A little more formal (and traditional)
There’s a slightly more formal way to say “good morning” in Irish…one that appeals to language purists because it’s a traditional Irish idiom:
Dia dhuit ar maidin (JEE-uh g(w)itch air MA-jin): “Good morning” said to one person.
Dia dhaoibh ar maidin (JEE-uh YEE-uv air MA-jin): “Good morning” said to multiple people.
This literally means “God to you this morning,” but would be more idiomatically translated as “Hello/greetings to you this morning.”
(Many Irish greetings are religious in origin, but they are used by all Irish speakers, whether religious or not, much as “Goodbye” (“God be with ye”) and “Adios” (“with God”) are in English and Spanish, respectively.)
Finally, the (likely) culprit!
Another traditional Irish morning greeting is PROBABLY the one that gave us the infamous “top o’ the mornin‘”:
Móra na maidine duit (MOR-uh nuh MA-jin-uh ditch): “Good morning” to one person.
Móra na maidine daoibh (MOR-uh muh MA-jin-uh DEE-uv): “Good morning” to multiple people.
It’s likely that a mistranslation of this greeting gave rise to the “Stage Oirish” greeting. Mór (of which “móra” is a variation) has a variety of meanings, including “big,” and “great.” Possibly someone mistook this greeting to mean “the bigger/greater part of the morning too you.” From there, it’s not hard to see it becoming “top.”

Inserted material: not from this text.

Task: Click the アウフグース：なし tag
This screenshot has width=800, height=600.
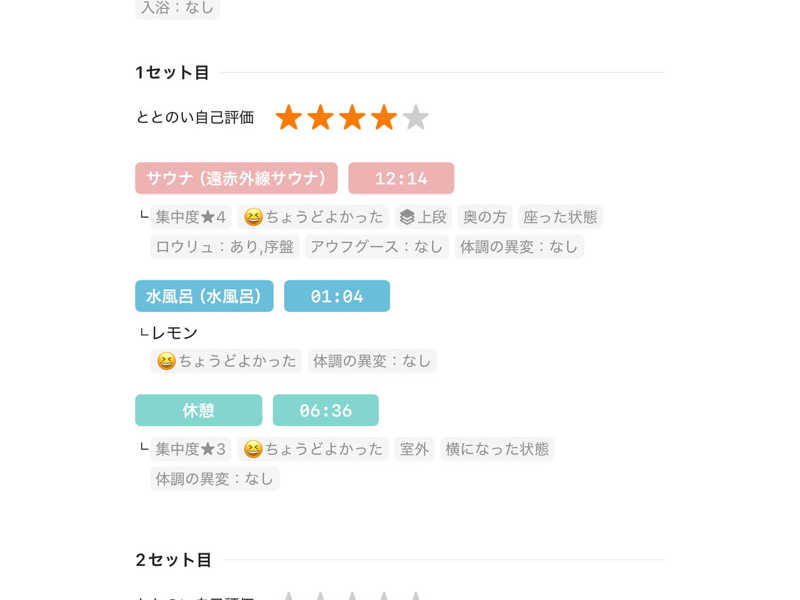Action: pos(377,247)
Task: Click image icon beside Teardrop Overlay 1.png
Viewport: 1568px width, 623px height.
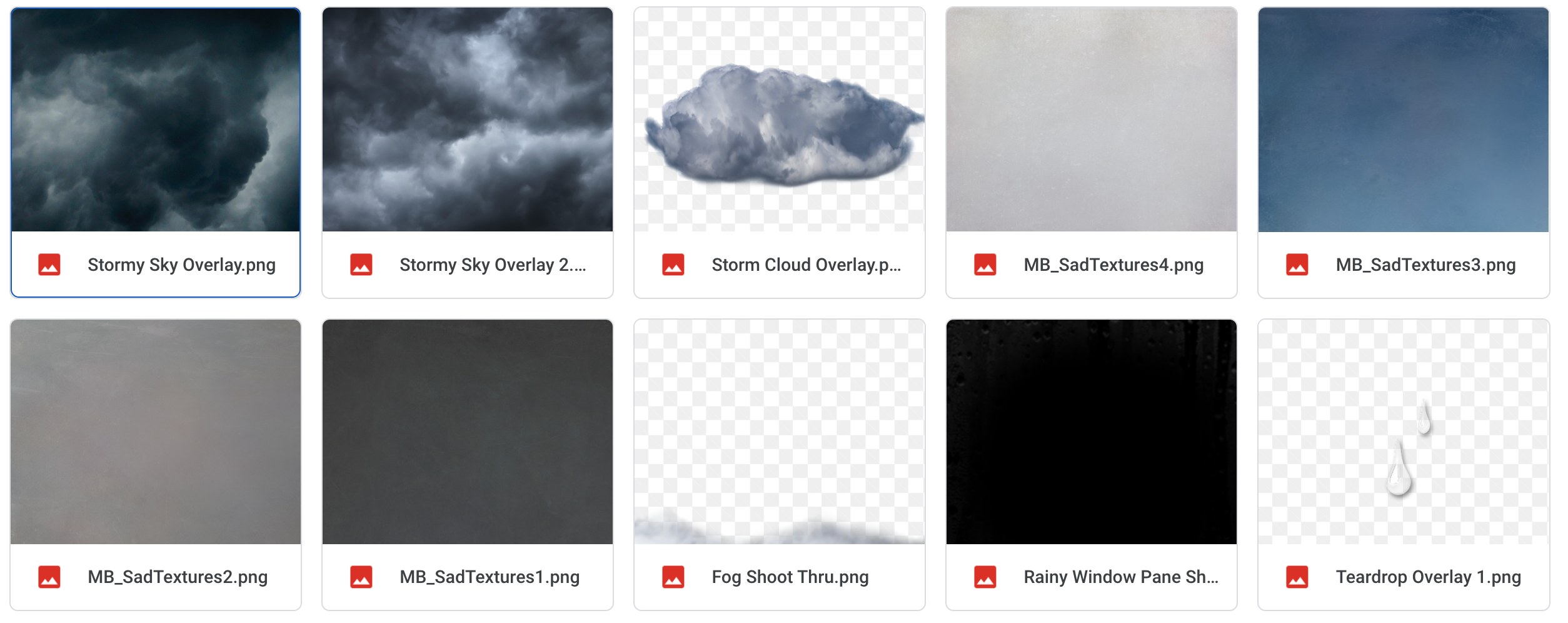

In this case, however, móra simply means “good.”
You’re all set!
Next time you want to say “good morning” in a traditional Irish style, you’re all set! Any of these will be understood and appreciated by most Irish speakers.
(And if you’re NOT talking to an Irish speaker, it will give you a good opportunity to educate people about that whole “top o’ the mornin’” thing!).